自己暗示をかけ、足を進めること数分。早速魔物の足音。そしてこの足音には聴き覚えがある。そう、これは――
「ゴブリン!!」
数メートル先の曲がり角から四匹のゴブリンが現れた。まるであの日、最初にダンジョンに入った時の再現のような状況。あの時は逃げる以外の選択肢は取れなかった。だが、今は違う。
真っ向から戦う、戦力がある。
ゴブリンたちは僕を視界に入れるや否やニヤリと口角を上げた。まるで獲物を狙う猟師のように。その黄ばんだ瞳が僕へと向く。
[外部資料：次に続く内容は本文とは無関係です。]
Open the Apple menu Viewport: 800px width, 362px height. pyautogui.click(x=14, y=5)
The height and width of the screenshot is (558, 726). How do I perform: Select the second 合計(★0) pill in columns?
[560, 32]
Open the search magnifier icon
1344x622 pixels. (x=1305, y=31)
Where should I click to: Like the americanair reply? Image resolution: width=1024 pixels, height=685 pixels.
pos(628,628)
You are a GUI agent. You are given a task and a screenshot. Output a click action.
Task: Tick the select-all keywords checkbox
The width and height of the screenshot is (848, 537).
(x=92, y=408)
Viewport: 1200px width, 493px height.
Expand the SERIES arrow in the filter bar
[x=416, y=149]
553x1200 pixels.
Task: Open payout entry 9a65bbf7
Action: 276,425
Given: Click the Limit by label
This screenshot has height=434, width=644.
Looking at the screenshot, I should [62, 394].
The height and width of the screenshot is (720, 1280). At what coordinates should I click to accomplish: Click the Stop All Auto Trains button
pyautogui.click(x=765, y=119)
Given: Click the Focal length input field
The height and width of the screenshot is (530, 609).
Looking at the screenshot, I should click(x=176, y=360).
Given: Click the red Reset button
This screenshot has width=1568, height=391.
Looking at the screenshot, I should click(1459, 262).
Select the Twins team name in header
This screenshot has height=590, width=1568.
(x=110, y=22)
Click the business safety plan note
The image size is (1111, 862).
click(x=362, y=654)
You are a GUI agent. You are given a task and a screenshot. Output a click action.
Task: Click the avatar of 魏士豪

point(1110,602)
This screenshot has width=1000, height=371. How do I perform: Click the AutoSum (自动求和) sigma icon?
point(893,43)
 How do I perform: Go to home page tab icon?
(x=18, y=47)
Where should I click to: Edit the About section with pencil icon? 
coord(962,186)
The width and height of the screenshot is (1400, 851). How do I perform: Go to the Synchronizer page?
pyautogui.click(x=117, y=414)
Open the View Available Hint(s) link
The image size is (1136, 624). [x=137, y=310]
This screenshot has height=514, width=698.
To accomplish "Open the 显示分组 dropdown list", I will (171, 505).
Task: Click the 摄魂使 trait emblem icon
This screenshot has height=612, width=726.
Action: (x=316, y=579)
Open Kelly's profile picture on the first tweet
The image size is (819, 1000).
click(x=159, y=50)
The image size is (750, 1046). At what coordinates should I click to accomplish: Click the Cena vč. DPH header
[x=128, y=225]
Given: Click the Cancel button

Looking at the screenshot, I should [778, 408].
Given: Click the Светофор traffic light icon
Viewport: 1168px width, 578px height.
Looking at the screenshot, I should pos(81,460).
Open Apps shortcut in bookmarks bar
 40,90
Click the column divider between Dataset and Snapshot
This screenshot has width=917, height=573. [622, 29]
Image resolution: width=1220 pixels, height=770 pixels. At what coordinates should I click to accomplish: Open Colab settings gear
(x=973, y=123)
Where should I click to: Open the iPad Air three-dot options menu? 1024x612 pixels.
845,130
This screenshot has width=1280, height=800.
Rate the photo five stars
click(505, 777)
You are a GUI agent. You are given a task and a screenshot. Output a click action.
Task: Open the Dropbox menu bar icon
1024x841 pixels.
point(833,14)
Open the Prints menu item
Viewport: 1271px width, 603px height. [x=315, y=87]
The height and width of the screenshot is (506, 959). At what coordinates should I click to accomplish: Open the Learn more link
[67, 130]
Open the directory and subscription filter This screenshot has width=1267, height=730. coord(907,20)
だが、それがどうした。狩る側にいるのはお前たちじゃない、僕だ。お前たちは狩られる側であると教えてやる。叩き込んでやる。お前たちの……死をもって。
ゴブリンが迫る。一体は長剣を一体は短剣を一体は槍を一体は片手剣に盾を携えて。彼の武器は僕の安物の槍にも劣る、錆びで茶色く変色し、切れ味なんてあったもんじゃないようなものばかり。
そんなものでは僕に傷はつけられない。だから、恐れることはない。
僕は焦ることなく、迫り来るゴブリンたちに槍を構え、そしてとある力をこの身に宿す。
【魔魂簒奪】で手に入れた新たな僕の力。
肌が僅かに黒く染まり、額から一本の角が生える。
ここまで言えばもうわかるだろう。あの、黒肌のゴブリンの力だ。
あのゴブリンの魔石を取り込んだことで手に入れた力は二つ。
まずは一つ、身体能力の一時的な超上昇。黒鬼化。
「オラァァァ!!」
槍の間合いに入った三体のゴブリンたちを薙ぎ払う。通常の僕であればそう何体ものゴブリンを一気に薙ぎ払うなんて芸当は不可能。でも、今の状態になった僕はいつもの五倍近い身体能力を有する。故にこの程度であれば造作もない。
そして残った一体のゴブリンは吹き飛ばされて黒い靄となって消えていく仲間たちを一瞥し、僕へと憎悪の目を向ける。
「僕が憎いか? 仲間を殺した僕が、憎いか? でも、先に襲ってきたのはそっちだ。僕には、お前たちを殺す権利がある」
僕はもう一つの能力を発現させる。それを証明するかのように僕の瞳が紅に色づく。
深紅の瞳がゴブリンへと向けられる。するとどうしたことだろう、途端にゴブリンは体をガタガタと震わせて僕への視線の色が憎悪から恐怖へと変化した。体の力がどんどんなくなり、遂には膝から崩れ落ちた。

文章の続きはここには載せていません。